Otherwise, says Johnson, the IMF would come in, assist the government in seizing the banks, and coordinate recapitalizing and restructuring the financial system. In the process, says Johnson, a lot of the financial elite – the oligarchy, to use the correct term – would be displaced. In the history of interventions, not all oligarchs get swept away, many manage to stay in power. And often of course, those who fall from influence are replaced by other players, the new elite.

Johnson has a new article appearing in the May issue of the Atlantic, detailing why and how we should take this opportunity to break up the current American oligarchy. He foreshadowed this call in an interview with Bill Moyers that aired on PBS February 13th, when he explained the power struggle we’re seeing in the crisis. Both a transcript and a video exist of the interview, and it’s well worth studying.

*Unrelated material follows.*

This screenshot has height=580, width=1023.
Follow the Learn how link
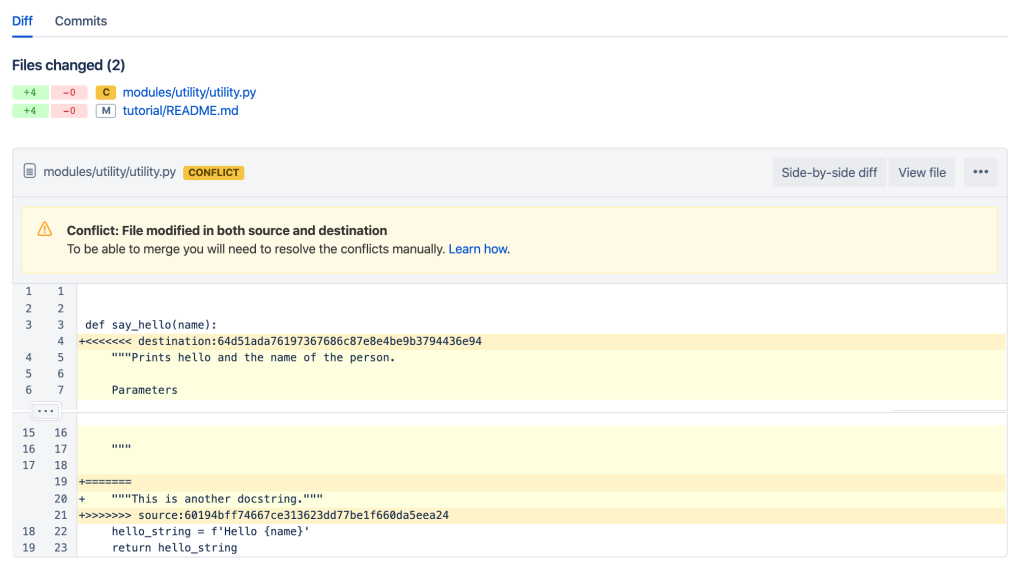478,249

The politics that we take for granted in the “banana republic” dramas on the world stage seem to be the exact politics we are witnessing in America today. Here we have a new President of great apparent integrity, and unquestioned political skill, forced to deal with an inherited economic crisis, and revealing by his actions the limits of presidential power, and the compromises that must be made, in creating desired outcomes. Obama, as a consummately skilled politician, seems to recognize these ground rules, and is offering us a textbook case study of where the power lies, and how to deal with it.

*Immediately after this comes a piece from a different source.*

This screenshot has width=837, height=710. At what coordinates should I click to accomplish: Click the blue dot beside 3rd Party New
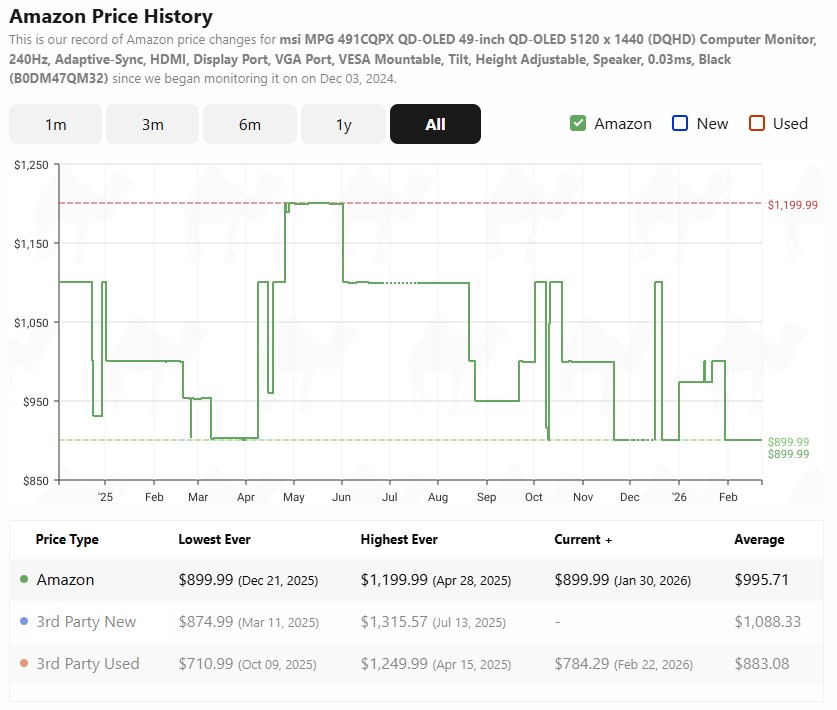click(x=24, y=622)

The recalcitrance of the banks, and their ability to stonewall, can be explained simply by the “debtor’s leverage” they hold over the economy. They want us to buy their toxic assets, but only at a price they like. Otherwise, they simply say no. The government can’t just walk away because it has to restore the economy. James Kwak, a contributor to Simon Johnson’s site Baseline Scenario, illustrated this well, talking about his and Johnson’s early proposal to recapitalize the banks, and their “overestimation” of the government’s power to force a solution.[4]

The politics of money and government, however, run deeper than simple debtor’s leverage. Insider influence and cozy relationships have their rewards. The New York Times, in an Op-Ed piece written by Fortune contributing editor William D. Cohan on April 14th, told of the currently rising fortunes of Goldman Sachs, amidst the disarray of its competitors, in a story that Simon Johnson would recognize instantly as the infighting happening before our eyes within the oligarchy.